Bob, who is in town to make a whiskey commercial, doesn’t speak Japanese. His director (Yutaka Tadokoro), a histrionic Japanese hipster, doesn’t speak English. In one scene, Bob goes on the set and tries to understand the director through a demure interpreter (Akiko Takeshita), who is either unable or (more likely) unwilling to translate everything the director is rattling on about.

Needless to say, Bob is lost. And without subtitles, so is the audience. Here, translated into English, is what the fulmination is really about.

DIRECTOR (in Japanese to the interpreter): The translation is very
important, O.K.? The translation.

INTERPRETER: Yes, of course. I understand.

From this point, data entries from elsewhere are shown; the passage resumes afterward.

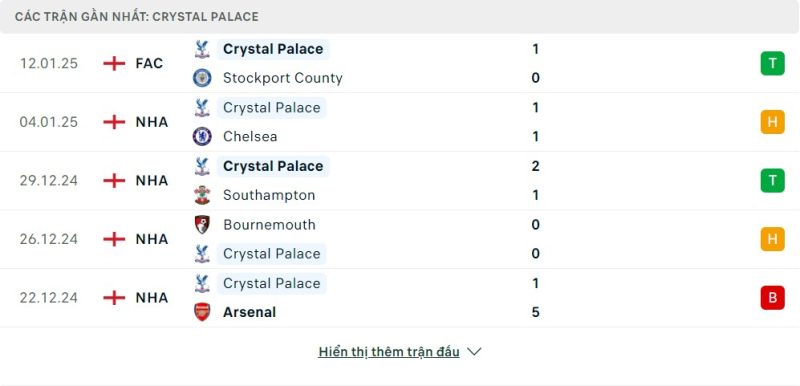Click the Crystal Palace crest in the 12.01.25 match
The height and width of the screenshot is (386, 800).
tap(202, 49)
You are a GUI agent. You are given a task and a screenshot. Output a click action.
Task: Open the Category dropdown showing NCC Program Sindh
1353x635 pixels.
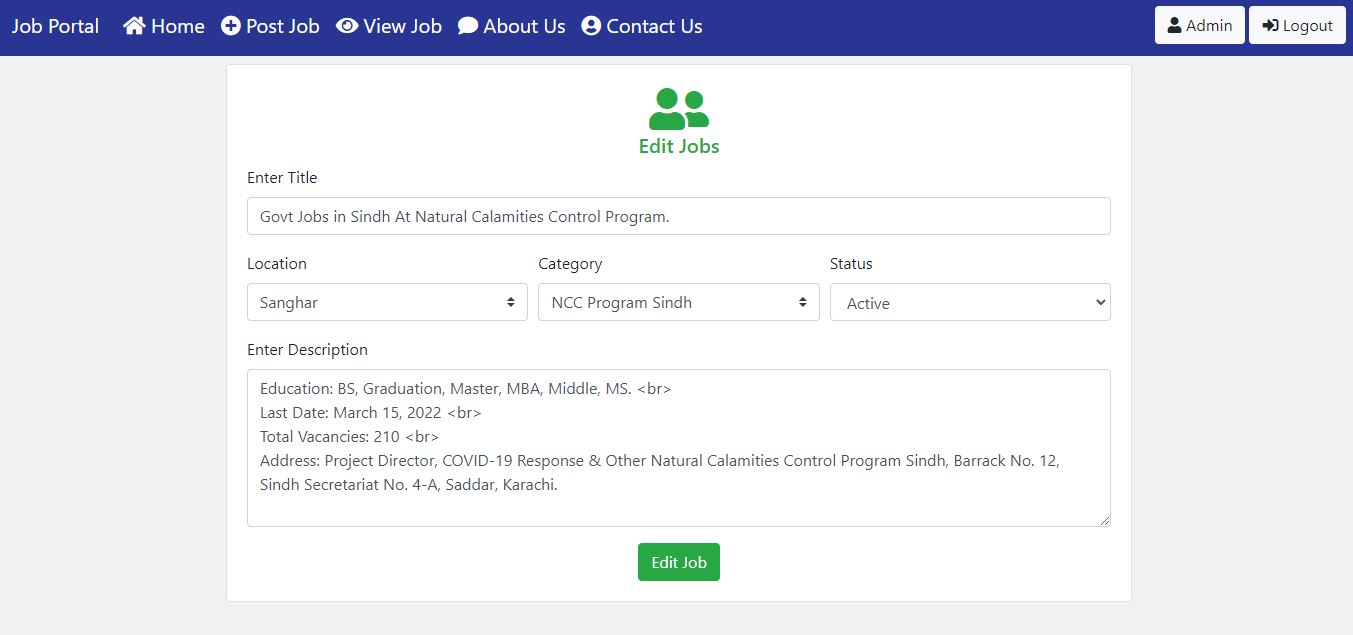[678, 302]
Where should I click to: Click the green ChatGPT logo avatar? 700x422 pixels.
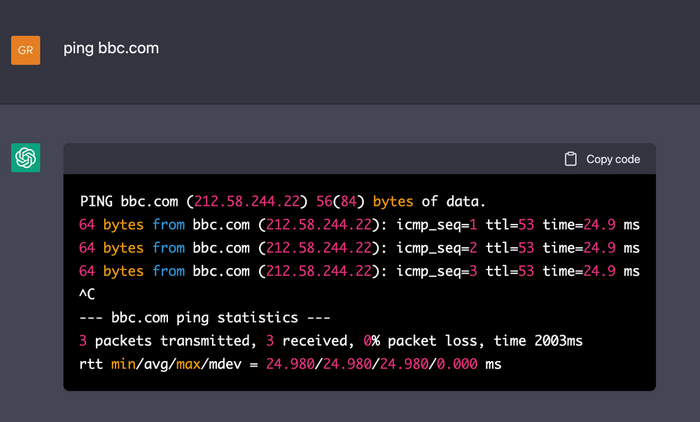coord(25,158)
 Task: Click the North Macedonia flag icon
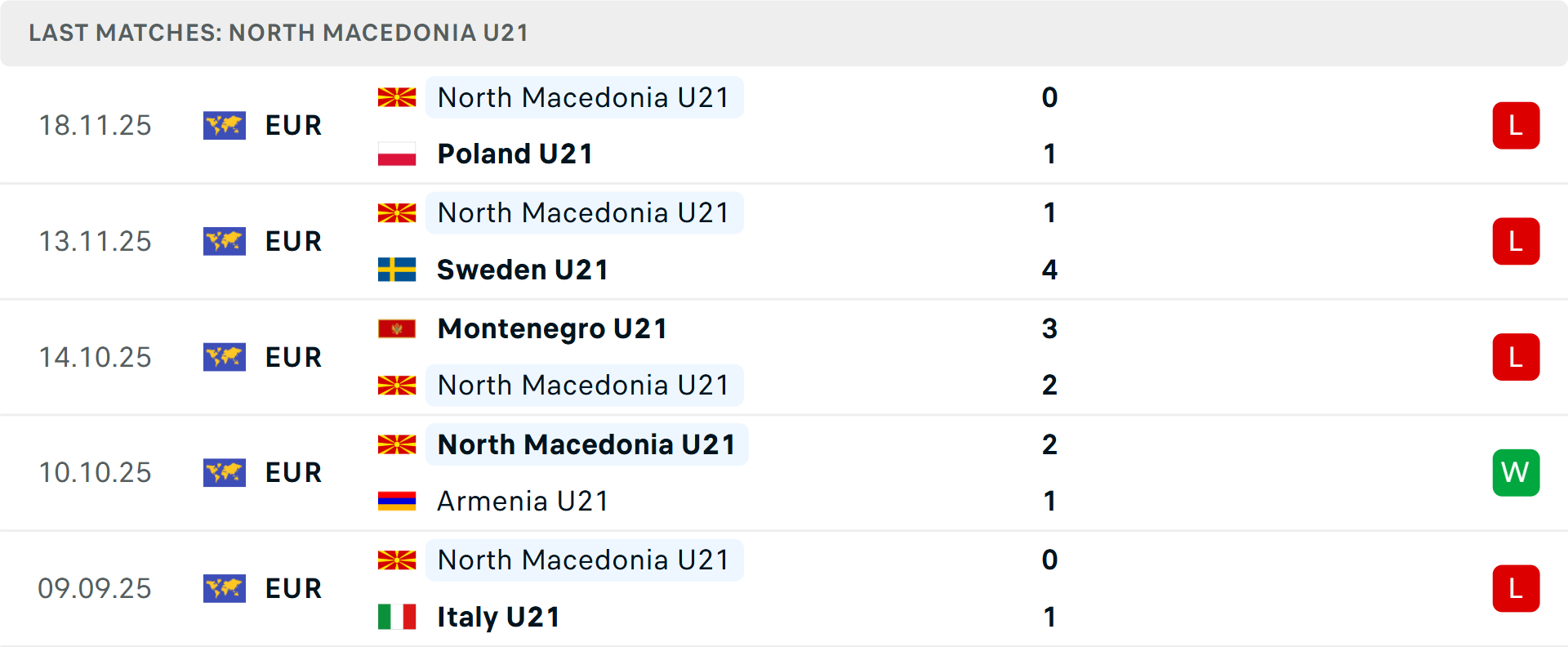click(x=395, y=97)
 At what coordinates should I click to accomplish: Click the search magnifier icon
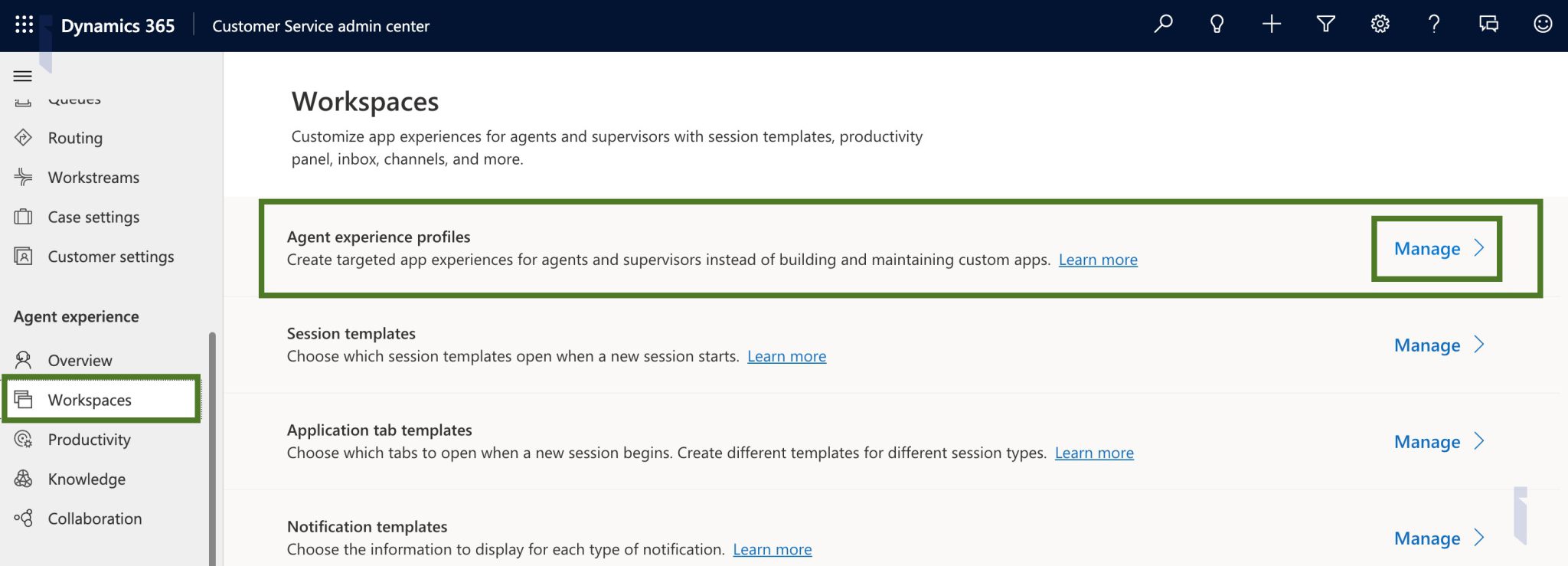pyautogui.click(x=1163, y=25)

DIRECTOR: Mr. Bob-san. You are sitting quietly in your study. And then there is a bottle of Suntory whiskey on top of the table. You understand, right? With wholehearted feeling, slowly, look at the camera, tenderly, and as if you are meeting old friends, say the words. As if you are Bogie in “Casablanca,” saying, “Cheers to you guys,” Suntory time!

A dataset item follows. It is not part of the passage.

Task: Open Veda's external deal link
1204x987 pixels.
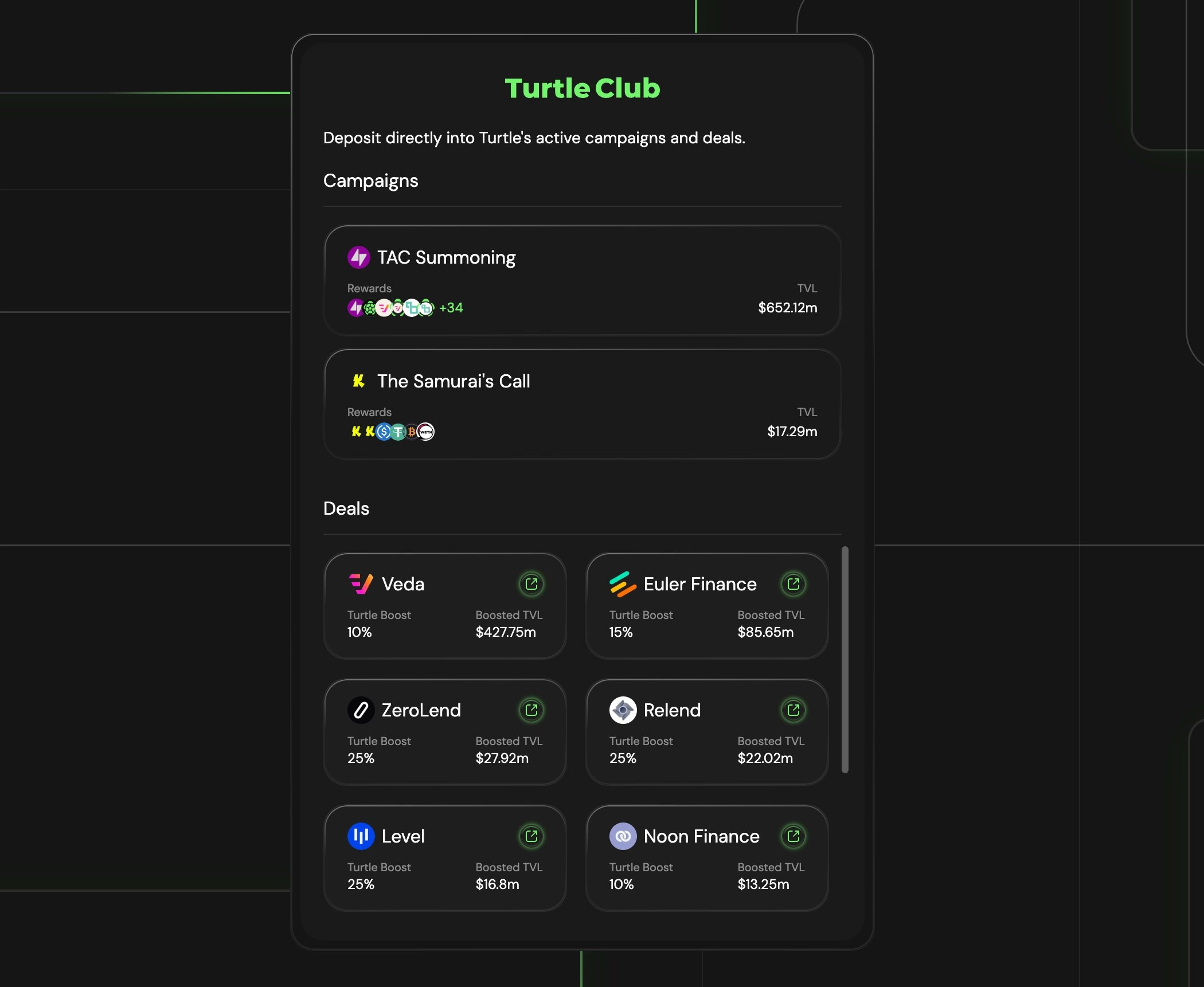Action: point(531,584)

INTERPRETER: He wants you to turn, look in camera. O.K.?

BOB: That’s all he said?

INTERPRETER: Yes, turn to camera.

BOB: Does he want me to, to turn from the right or turn from the left?

INTERPRETER (in very formal Japanese to the director): He has prepared and is ready. And he wants to know, when the camera rolls, would you prefer that he turn to the left, or would you prefer that he turn to the right? And that is the kind of thing he would like to know, if you don’t mind.

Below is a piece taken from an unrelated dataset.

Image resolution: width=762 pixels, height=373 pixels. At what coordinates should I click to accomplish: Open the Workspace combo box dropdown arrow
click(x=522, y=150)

DIRECTOR (very brusquely, and in much more colloquial Japanese): Either way is fine. That kind of thing doesn’t matter. We don’t have time, Bob-san, O.K.? You need to hurry. Raise the tension. Look at the camera. Slowly, with passion. It’s passion that we want. Do you understand?

INTERPRETER (In English, to Bob): Right side. And, uh, with intensity.

BOB: Is that everything? It seemed like he said quite a bit more than that.

DIRECTOR: What you are talking about is not just whiskey, you know. Do you understand? It’s like you are meeting old friends. Softly, tenderly. Gently. Let your feelings boil up. Tension is important! Don’t forget.

INTERPRETER (in English, to Bob): Like an old friend, and into the camera.

BOB: O.K.

DIRECTOR: You understand? You love whiskey. It’s Suntory time! O.K.?

BOB: O.K.

DIRECTOR: O.K.? O.K., let’s roll. Start.

BOB: For relaxing times, make it Suntory time.

DIRECTOR: Cut, cut, cut, cut, cut! (Then in a very male form of Japanese, like a father speaking to a wayward child) Don’t try to fool me. Don’t pretend you don’t understand. Do you even understand what we
are trying to do? Suntory is very exclusive. The sound of the words is important. It’s an expensive drink. This is No. 1. Now do it again, and you have to feel that this is exclusive. O.K.? This is not an everyday whiskey you know.

INTERPRETER: Could you do it slower and ?

DIRECTOR: With more ecstatic emotion.

INTERPRETER: More intensity.

DIRECTOR (in English): Suntory time! Roll.

BOB: For relaxing times, make it Suntory time.

DIRECTOR: Cut, cut, cut, cut, cut! God, I’m begging you.